# Sa-friggen-sweet machine!



## Field Audit Services LLC (Mar 24, 2013)

:thumbup: :thumbsup: http://www.homedepot.com/p/Milwaukee-Airless-Fine-Finish-Paint-Sprayer-Hub-M4910-21/202019771 :thumbsup: :thumbup:


----------



## PropPresPro (Apr 12, 2012)

I believe mtmtnman has that very machine. He'll probably chime in soon. . .


----------



## hammerhead (Apr 26, 2012)

I will have to watch this thread. I'm in the market for a sprayer. After reading some of the reviews it seems like the biggest complaint is getting parts. Having to order filters would be a pain. Also it only comes with a 25 ft hose instaed of 50. And it does not have a wand extension. That might be the killer for me as I have allot of 9-11 ft ceiling I do.


----------



## Zuse (Nov 17, 2012)

Here is what Ive been using for about 3 yrs and its a beast, it will just about spray just about anything. Plus all the parts are right off the shelf at lowes.

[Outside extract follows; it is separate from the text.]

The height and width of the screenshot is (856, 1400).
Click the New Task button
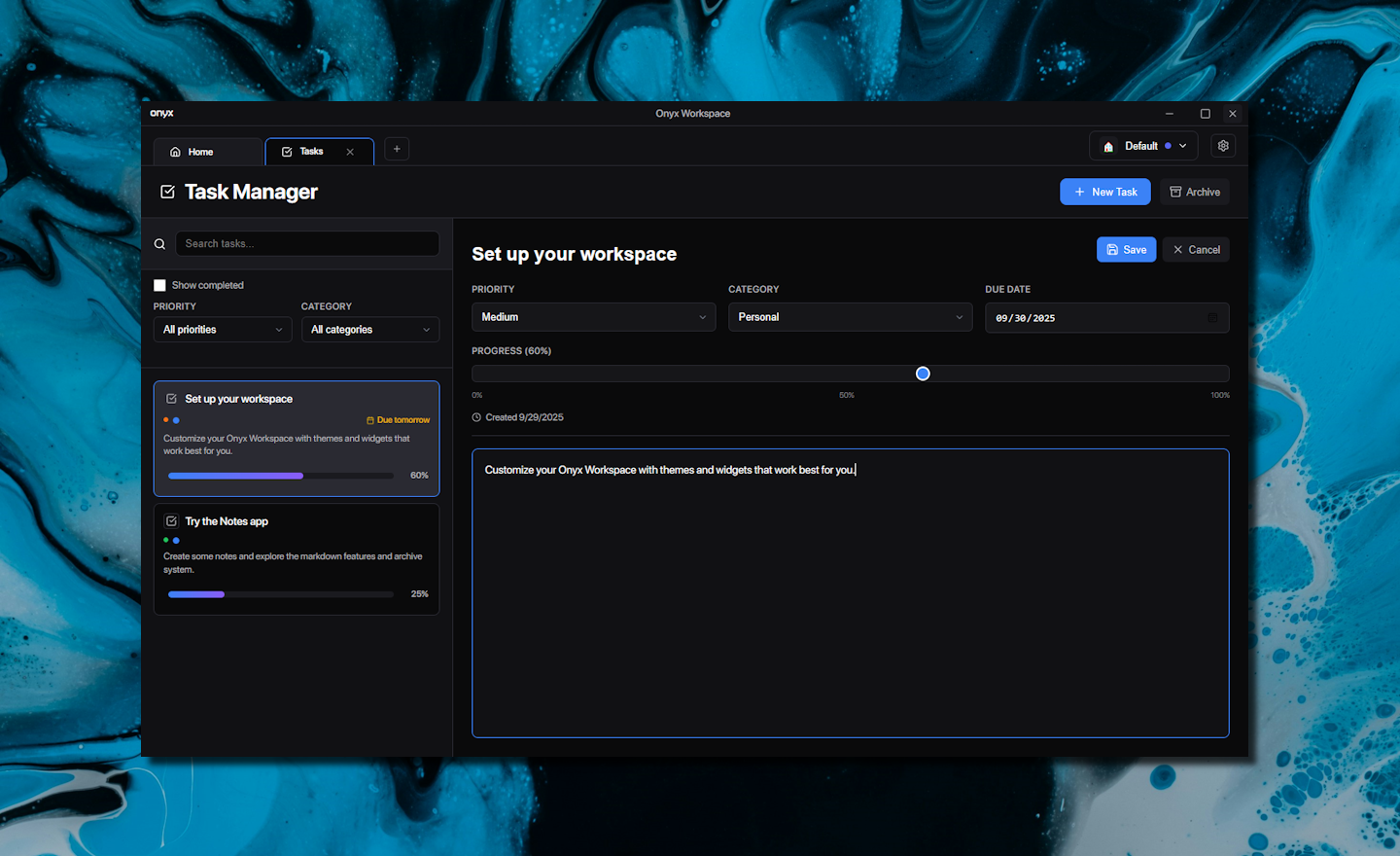pyautogui.click(x=1104, y=192)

http://www.lowes.com/pd_295429-4869...l=1&currentURL=?Ntt=paint+sprayers&facetInfo=


----------



## hammerhead (Apr 26, 2012)

this was the 1 i was leaning toward buying.

http://www.homedepot.com/p/Graco-ProX7-Airless-Paint-Sprayer-261815/100638441?N=5yc1vZarv5Z5kn


----------



## PropPresPro (Apr 12, 2012)

hammerhead said:


> this was the 1 i was leaning toward buying.
> 
> http://www.homedepot.com/p/Graco-ProX7-Airless-Paint-Sprayer-261815/100638441?N=5yc1vZarv5Z5kn


 
That's the one I've had for years. Never a problem. Nice machine.


----------



## hammerhead (Apr 26, 2012)

What tips have you guys been using. I used to run an airless years ago but unfortunately my memory sucks


----------



## MNP&P (Nov 26, 2012)

I have had the Graco pro-x9 for years without a bit of trouble. I clean well after each use and keep the filters clean and it works every time!! It is not quite what the commercial Gracos are, but I only use it a dozen times a year or so. 
I use the .015 tip for most work and .011 occasionally.


----------



## PropPresPro (Apr 12, 2012)

hammerhead said:


> What tips have you guys been using. I used to run an airless years ago but unfortunately my memory sucks


 
Looked at the sprayer when I was just in the shop, low & behold, no tip!
I usually just tell the boys at the paint store to throw whatever tip they recommend in the bag.


----------



## Racerx (Aug 29, 2012)

Bought this rig a few weeks ago and just did a three bedroom apt with it today, second job I've used it on and it paid for itself on the first,no problems and I absolutley love it.

http://www.graco.com/us/en/products/contractor/390-pc.html
:thumbsup:


----------



## Coonz LPM (Sep 16, 2015)

I have that Milwaukee sprayer. Works like a beast. best part is that you can stack up to 3 five gallon buckets on it. Too bad they don't sell them anymore....


----------



## NorthwestWA (Jun 25, 2016)

*I second the GRACO*

I also have the GRACO Machine from Lowes. It is perfect. It always does a good job it is very consistent. Parts and pieces are always available. Clean up is easy. Make sure you clean everything including the tips. very well. NEVER EVER run oil based anything through these.


----------